(Dataset entries)
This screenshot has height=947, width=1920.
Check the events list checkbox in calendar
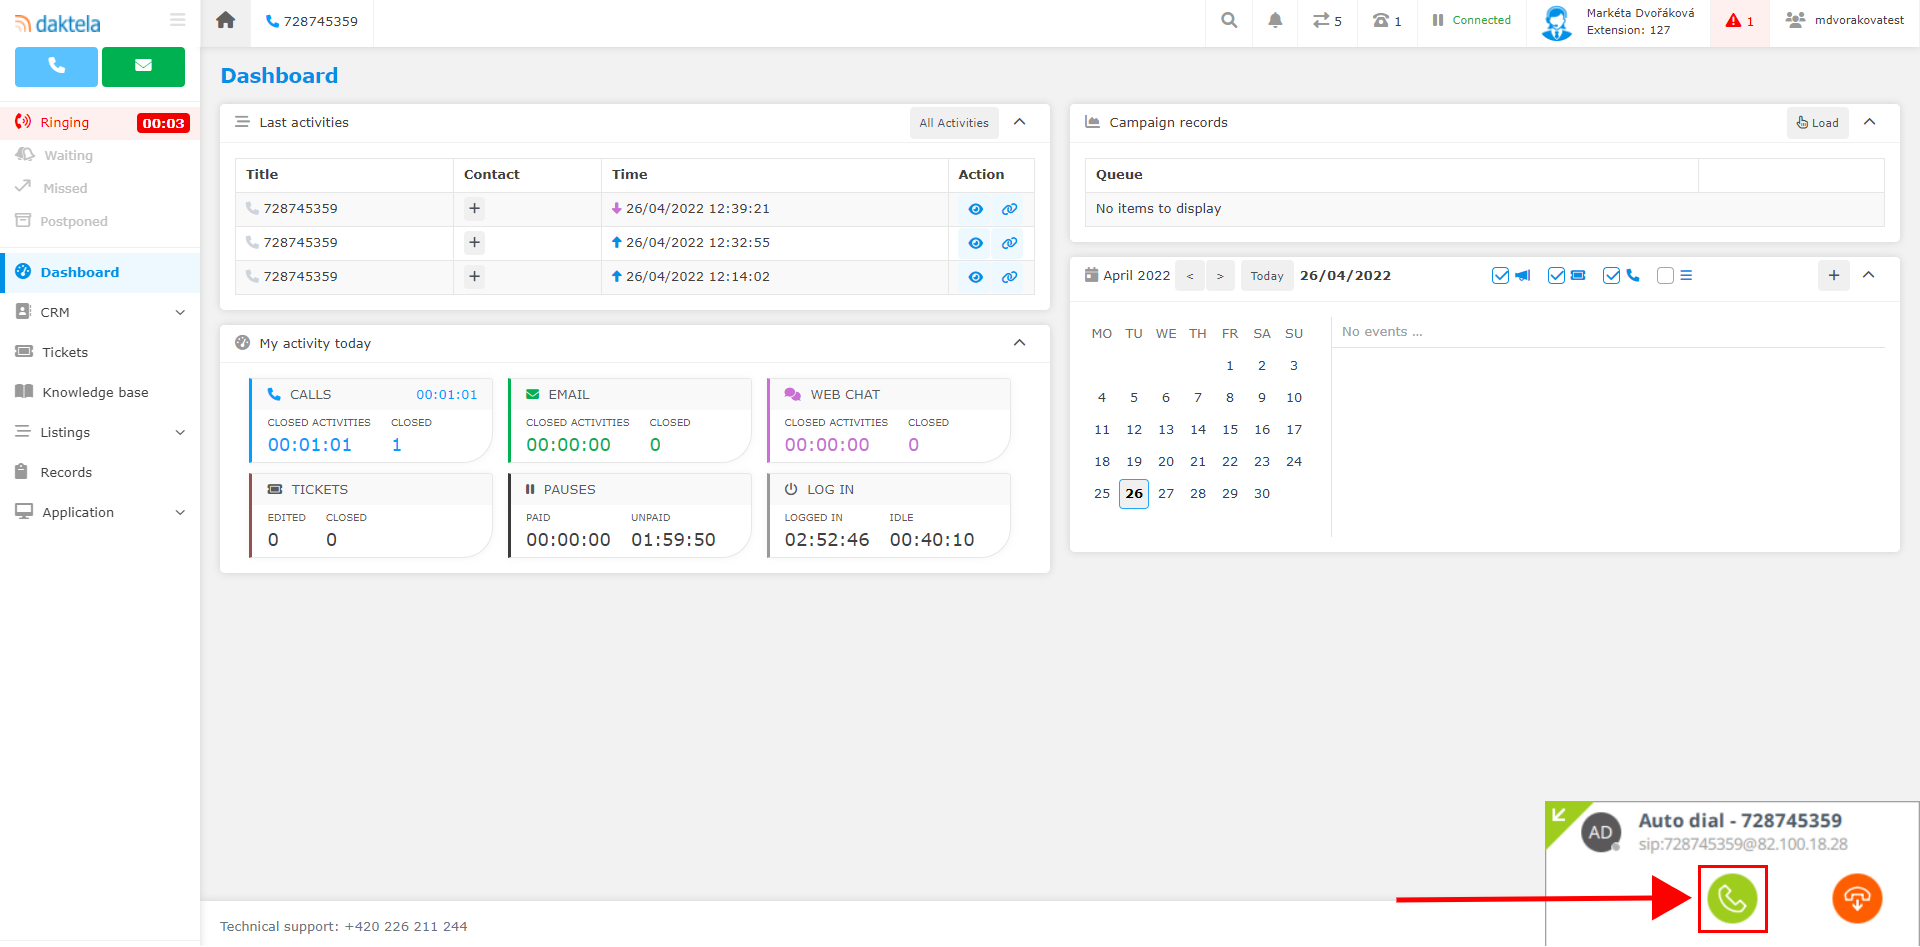1665,275
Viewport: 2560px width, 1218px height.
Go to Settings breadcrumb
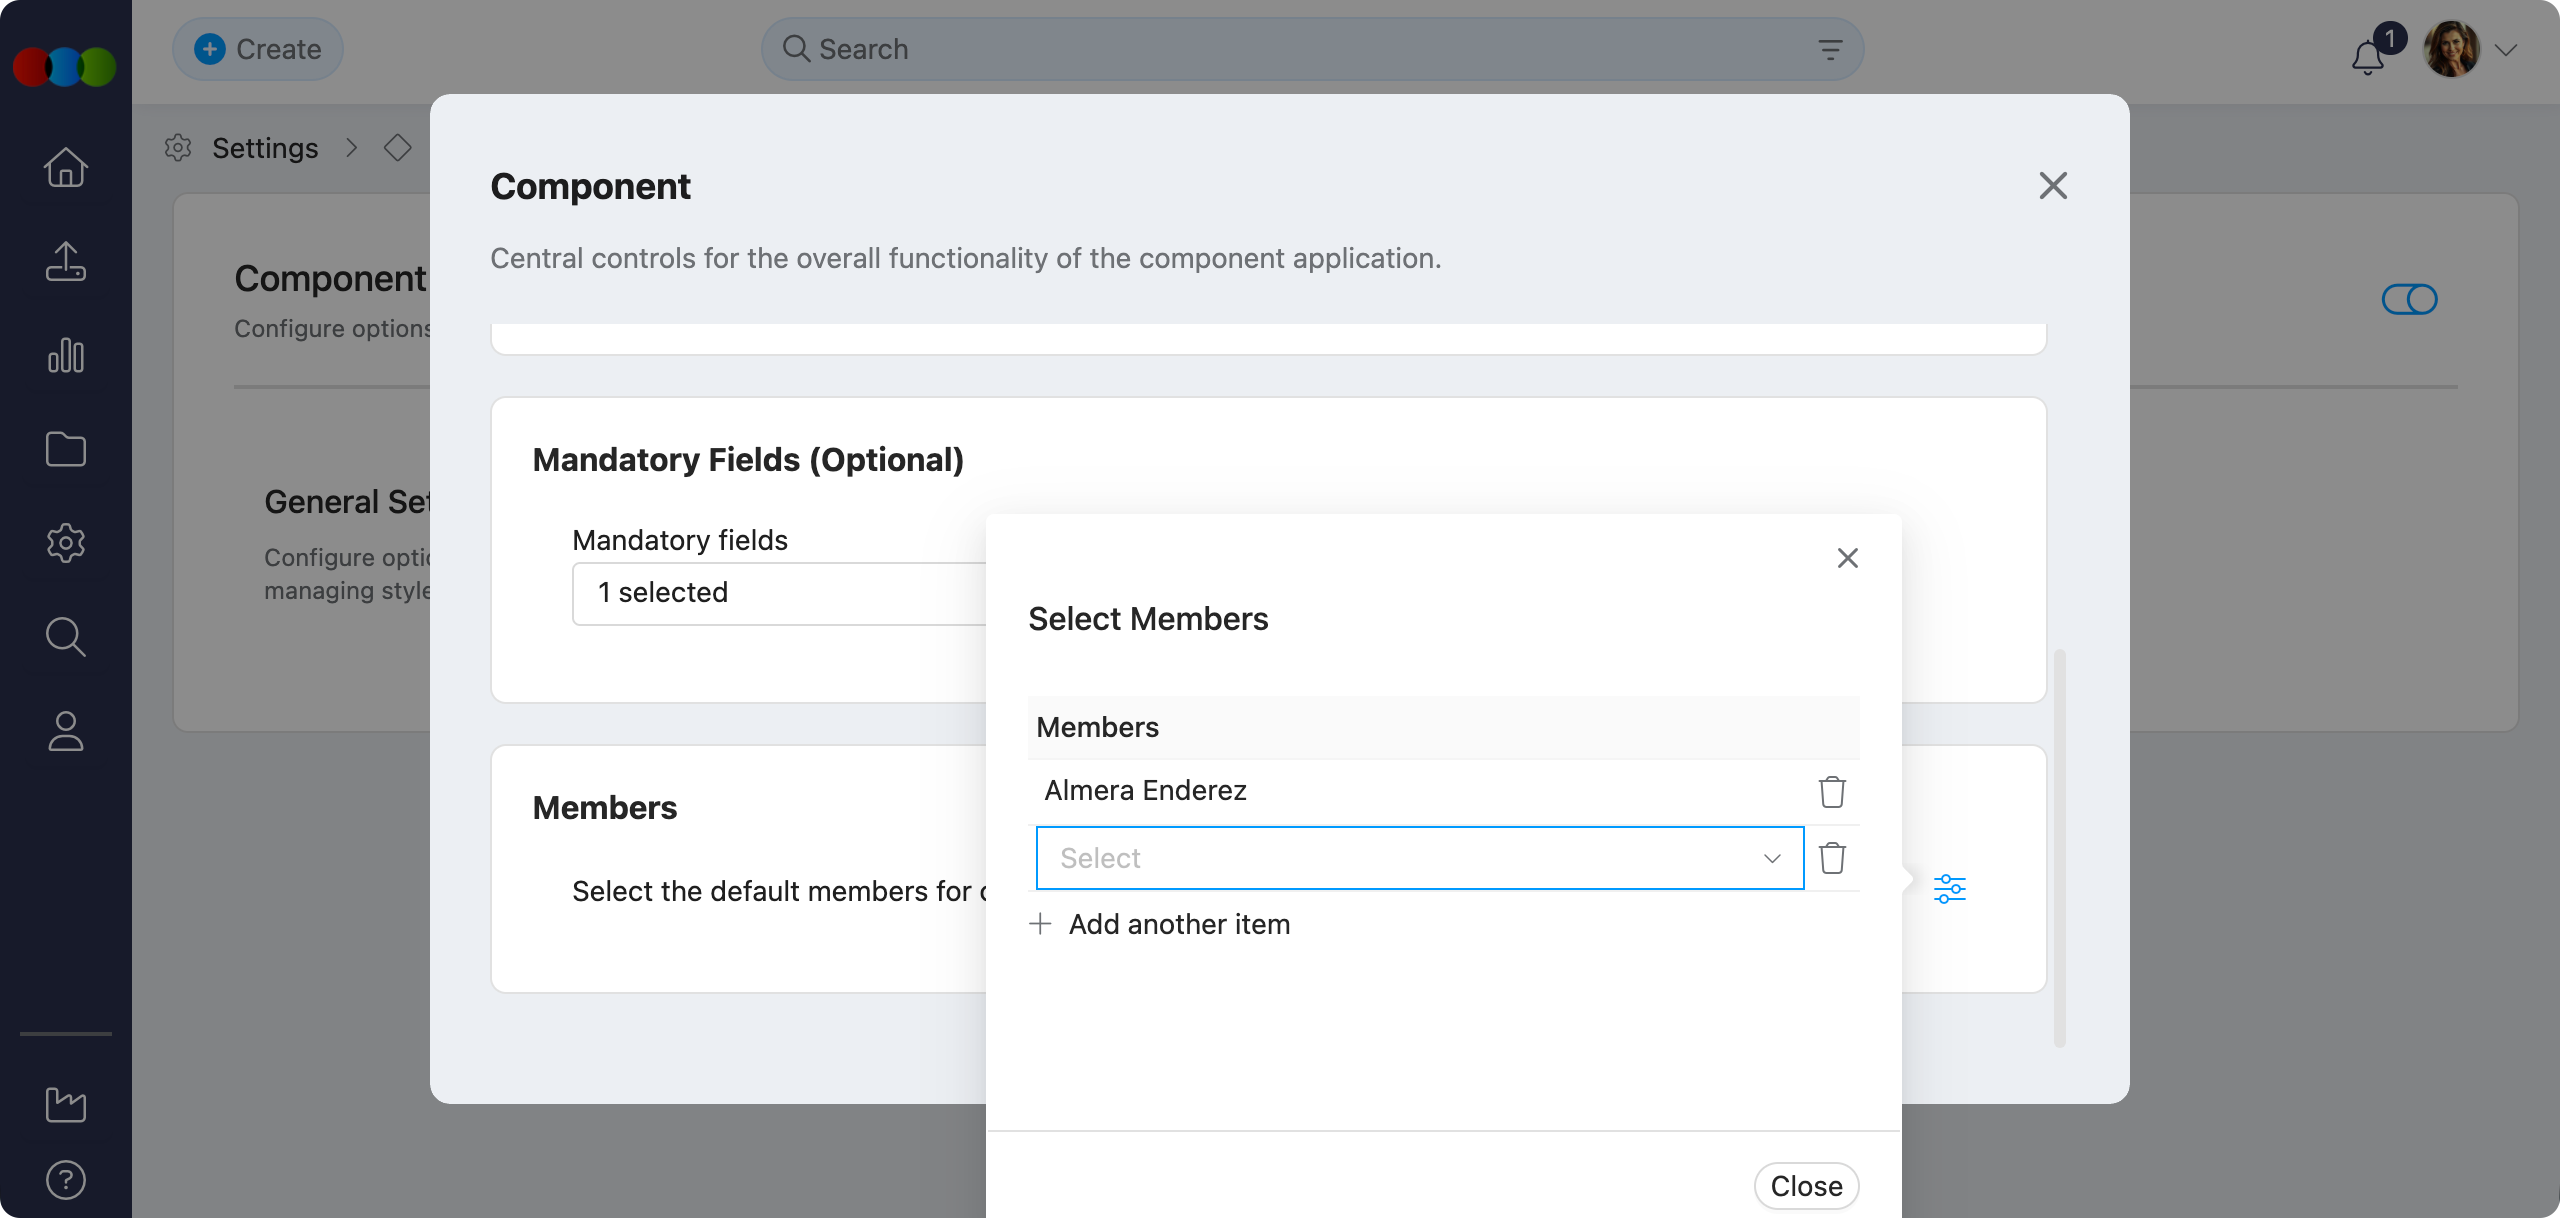click(x=264, y=148)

§ Task goal
The copy should match each line above exactly and contain no images.

§ Response box
This screenshot has height=947, width=1920.
Check the events list checkbox in calendar
1665,275
Viewport: 2560px width, 1218px height.
Go to Settings breadcrumb
click(x=264, y=148)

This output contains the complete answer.